### THE PROBLEM:
Return every line of the material exactly.

### ENTRIES SUPPLIED:
********************
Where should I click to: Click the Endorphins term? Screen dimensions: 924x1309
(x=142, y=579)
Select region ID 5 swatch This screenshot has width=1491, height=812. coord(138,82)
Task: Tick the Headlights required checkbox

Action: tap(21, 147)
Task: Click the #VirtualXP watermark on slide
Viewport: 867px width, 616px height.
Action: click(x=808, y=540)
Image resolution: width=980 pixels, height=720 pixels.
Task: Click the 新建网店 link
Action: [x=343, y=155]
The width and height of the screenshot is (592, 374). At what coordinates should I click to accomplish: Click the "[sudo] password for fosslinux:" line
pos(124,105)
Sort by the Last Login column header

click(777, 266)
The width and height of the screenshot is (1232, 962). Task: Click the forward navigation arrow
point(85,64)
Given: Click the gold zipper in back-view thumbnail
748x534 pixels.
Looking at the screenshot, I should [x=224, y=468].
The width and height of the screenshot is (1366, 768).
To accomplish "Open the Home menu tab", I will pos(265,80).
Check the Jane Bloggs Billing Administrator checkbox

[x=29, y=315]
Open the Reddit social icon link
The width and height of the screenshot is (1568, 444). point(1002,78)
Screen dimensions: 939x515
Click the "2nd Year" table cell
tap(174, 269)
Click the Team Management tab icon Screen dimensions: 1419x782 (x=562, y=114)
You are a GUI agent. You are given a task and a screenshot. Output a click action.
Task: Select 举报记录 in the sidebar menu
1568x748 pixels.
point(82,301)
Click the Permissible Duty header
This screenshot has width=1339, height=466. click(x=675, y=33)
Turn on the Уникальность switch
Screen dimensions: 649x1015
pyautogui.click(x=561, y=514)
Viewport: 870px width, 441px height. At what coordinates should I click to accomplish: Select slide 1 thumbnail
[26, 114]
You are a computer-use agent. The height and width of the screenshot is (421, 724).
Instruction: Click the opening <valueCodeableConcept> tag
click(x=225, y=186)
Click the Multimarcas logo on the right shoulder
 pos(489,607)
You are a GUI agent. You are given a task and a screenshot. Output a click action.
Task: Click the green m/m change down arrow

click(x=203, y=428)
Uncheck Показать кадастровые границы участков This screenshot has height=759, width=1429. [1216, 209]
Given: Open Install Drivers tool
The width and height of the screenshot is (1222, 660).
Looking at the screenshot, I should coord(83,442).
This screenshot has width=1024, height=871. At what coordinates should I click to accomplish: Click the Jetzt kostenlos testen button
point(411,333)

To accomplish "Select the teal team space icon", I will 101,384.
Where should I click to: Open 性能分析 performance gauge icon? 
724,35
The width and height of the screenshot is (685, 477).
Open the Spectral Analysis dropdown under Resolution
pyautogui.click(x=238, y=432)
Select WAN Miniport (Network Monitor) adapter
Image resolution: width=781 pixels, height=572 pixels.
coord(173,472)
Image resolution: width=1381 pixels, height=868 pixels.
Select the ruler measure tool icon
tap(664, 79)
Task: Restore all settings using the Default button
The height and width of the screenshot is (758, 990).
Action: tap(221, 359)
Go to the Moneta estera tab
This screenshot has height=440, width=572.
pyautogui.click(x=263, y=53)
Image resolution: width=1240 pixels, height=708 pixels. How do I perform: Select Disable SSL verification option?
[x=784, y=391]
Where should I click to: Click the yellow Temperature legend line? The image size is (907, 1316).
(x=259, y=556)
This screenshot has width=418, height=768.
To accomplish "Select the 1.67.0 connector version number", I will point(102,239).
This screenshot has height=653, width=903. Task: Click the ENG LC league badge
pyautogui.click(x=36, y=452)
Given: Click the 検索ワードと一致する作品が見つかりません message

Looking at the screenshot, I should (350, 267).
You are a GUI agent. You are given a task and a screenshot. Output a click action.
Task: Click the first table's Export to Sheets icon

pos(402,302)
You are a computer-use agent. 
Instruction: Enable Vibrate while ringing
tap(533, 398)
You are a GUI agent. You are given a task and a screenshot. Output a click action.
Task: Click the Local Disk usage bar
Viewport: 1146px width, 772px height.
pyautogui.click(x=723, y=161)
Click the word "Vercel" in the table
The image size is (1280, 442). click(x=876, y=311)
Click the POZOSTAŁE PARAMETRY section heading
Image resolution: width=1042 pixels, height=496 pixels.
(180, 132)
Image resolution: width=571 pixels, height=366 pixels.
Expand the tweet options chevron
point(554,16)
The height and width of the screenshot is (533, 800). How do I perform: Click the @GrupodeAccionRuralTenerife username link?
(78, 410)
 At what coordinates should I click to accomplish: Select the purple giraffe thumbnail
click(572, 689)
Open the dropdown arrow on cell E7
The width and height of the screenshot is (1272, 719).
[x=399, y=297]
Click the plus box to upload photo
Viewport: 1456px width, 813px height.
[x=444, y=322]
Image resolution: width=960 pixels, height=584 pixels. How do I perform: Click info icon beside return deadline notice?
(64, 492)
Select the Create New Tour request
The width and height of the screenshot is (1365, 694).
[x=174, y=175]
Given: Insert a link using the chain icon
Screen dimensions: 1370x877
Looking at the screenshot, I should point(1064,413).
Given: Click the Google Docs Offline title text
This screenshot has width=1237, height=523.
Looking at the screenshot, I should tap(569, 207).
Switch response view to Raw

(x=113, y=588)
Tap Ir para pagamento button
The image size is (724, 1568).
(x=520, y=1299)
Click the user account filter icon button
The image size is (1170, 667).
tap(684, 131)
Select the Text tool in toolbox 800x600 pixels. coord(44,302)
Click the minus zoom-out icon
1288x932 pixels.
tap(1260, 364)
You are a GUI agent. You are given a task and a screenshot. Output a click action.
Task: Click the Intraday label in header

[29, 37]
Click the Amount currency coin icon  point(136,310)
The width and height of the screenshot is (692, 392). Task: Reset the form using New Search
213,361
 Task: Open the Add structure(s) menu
********************
### WORKED SOLUTION:
Where should I click to: Click the Endorphins term? Screen dimensions: 924x1309
(x=142, y=579)
Select region ID 5 swatch This screenshot has width=1491, height=812. coord(138,82)
Task: Tick the Headlights required checkbox

Action: tap(21, 147)
Task: Click the #VirtualXP watermark on slide
Viewport: 867px width, 616px height.
Action: click(x=808, y=540)
Image resolution: width=980 pixels, height=720 pixels.
Task: Click the 新建网店 link
Action: [x=343, y=155]
The width and height of the screenshot is (592, 374). At what coordinates should I click to accomplish: Click the "[sudo] password for fosslinux:" line
pos(124,105)
Sort by the Last Login column header

click(777, 266)
The width and height of the screenshot is (1232, 962). Task: Click the forward navigation arrow
point(85,64)
Given: Click the gold zipper in back-view thumbnail
748x534 pixels.
Looking at the screenshot, I should [x=224, y=468].
The width and height of the screenshot is (1366, 768).
To accomplish "Open the Home menu tab", I will pos(265,80).
Check the Jane Bloggs Billing Administrator checkbox

[x=29, y=315]
Open the Reddit social icon link
The width and height of the screenshot is (1568, 444). point(1002,78)
Screen dimensions: 939x515
Click the "2nd Year" table cell
tap(174, 269)
Click the Team Management tab icon Screen dimensions: 1419x782 (x=562, y=114)
You are a GUI agent. You are given a task and a screenshot. Output a click action.
Task: Select 举报记录 in the sidebar menu
1568x748 pixels.
point(82,301)
Click the Permissible Duty header
This screenshot has width=1339, height=466. click(x=675, y=33)
Turn on the Уникальность switch
Screen dimensions: 649x1015
pyautogui.click(x=561, y=514)
Viewport: 870px width, 441px height. At what coordinates should I click to accomplish: Select slide 1 thumbnail
[26, 114]
You are a computer-use agent. The height and width of the screenshot is (421, 724).
Instruction: Click the opening <valueCodeableConcept> tag
click(x=225, y=186)
Click the Multimarcas logo on the right shoulder
 pos(489,607)
You are a GUI agent. You are given a task and a screenshot. Output a click action.
Task: Click the green m/m change down arrow

click(x=203, y=428)
Uncheck Показать кадастровые границы участков This screenshot has height=759, width=1429. [1216, 209]
Given: Open Install Drivers tool
The width and height of the screenshot is (1222, 660).
Looking at the screenshot, I should coord(83,442).
This screenshot has width=1024, height=871. At what coordinates should I click to accomplish: Click the Jetzt kostenlos testen button
point(411,333)

To accomplish "Select the teal team space icon", I will 101,384.
Where should I click to: Open 性能分析 performance gauge icon? 
724,35
The width and height of the screenshot is (685, 477).
Open the Spectral Analysis dropdown under Resolution
pyautogui.click(x=238, y=432)
Select WAN Miniport (Network Monitor) adapter
Image resolution: width=781 pixels, height=572 pixels.
coord(173,472)
Image resolution: width=1381 pixels, height=868 pixels.
Select the ruler measure tool icon
tap(664, 79)
Task: Restore all settings using the Default button
The height and width of the screenshot is (758, 990).
Action: tap(221, 359)
Go to the Moneta estera tab
This screenshot has height=440, width=572.
pyautogui.click(x=263, y=53)
Image resolution: width=1240 pixels, height=708 pixels. How do I perform: Select Disable SSL verification option?
[x=784, y=391]
Where should I click to: Click the yellow Temperature legend line? The image size is (907, 1316).
(x=259, y=556)
This screenshot has width=418, height=768.
To accomplish "Select the 1.67.0 connector version number", I will point(102,239).
This screenshot has height=653, width=903. Task: Click the ENG LC league badge
pyautogui.click(x=36, y=452)
Given: Click the 検索ワードと一致する作品が見つかりません message

Looking at the screenshot, I should (350, 267).
You are a GUI agent. You are given a task and a screenshot. Output a click action.
Task: Click the first table's Export to Sheets icon

pos(402,302)
You are a computer-use agent. 
Instruction: Enable Vibrate while ringing
tap(533, 398)
You are a GUI agent. You are given a task and a screenshot. Output a click action.
Task: Click the Local Disk usage bar
Viewport: 1146px width, 772px height.
pyautogui.click(x=723, y=161)
Click the word "Vercel" in the table
The image size is (1280, 442). click(x=876, y=311)
Click the POZOSTAŁE PARAMETRY section heading
Image resolution: width=1042 pixels, height=496 pixels.
(180, 132)
Image resolution: width=571 pixels, height=366 pixels.
Expand the tweet options chevron
point(554,16)
The height and width of the screenshot is (533, 800). How do I perform: Click the @GrupodeAccionRuralTenerife username link?
(78, 410)
 At what coordinates should I click to accomplish: Select the purple giraffe thumbnail
click(572, 689)
Open the dropdown arrow on cell E7
The width and height of the screenshot is (1272, 719).
[x=399, y=297]
Click the plus box to upload photo
Viewport: 1456px width, 813px height.
[x=444, y=322]
Image resolution: width=960 pixels, height=584 pixels. How do I perform: Click info icon beside return deadline notice?
(64, 492)
Select the Create New Tour request
The width and height of the screenshot is (1365, 694).
[x=174, y=175]
Given: Insert a link using the chain icon
Screen dimensions: 1370x877
Looking at the screenshot, I should point(1064,413).
Given: Click the Google Docs Offline title text
This screenshot has width=1237, height=523.
Looking at the screenshot, I should tap(569, 207).
Switch response view to Raw

(x=113, y=588)
Tap Ir para pagamento button
The image size is (724, 1568).
(x=520, y=1299)
Click the user account filter icon button
The image size is (1170, 667).
tap(684, 131)
Select the Text tool in toolbox 800x600 pixels. coord(44,302)
Click the minus zoom-out icon
1288x932 pixels.
tap(1260, 364)
You are a GUI agent. You are given a task and a screenshot. Output a click action.
Task: Click the Intraday label in header

[29, 37]
Click the Amount currency coin icon  point(136,310)
The width and height of the screenshot is (692, 392). Task: Reset the form using New Search
213,361
 Task: Open the Add structure(s) menu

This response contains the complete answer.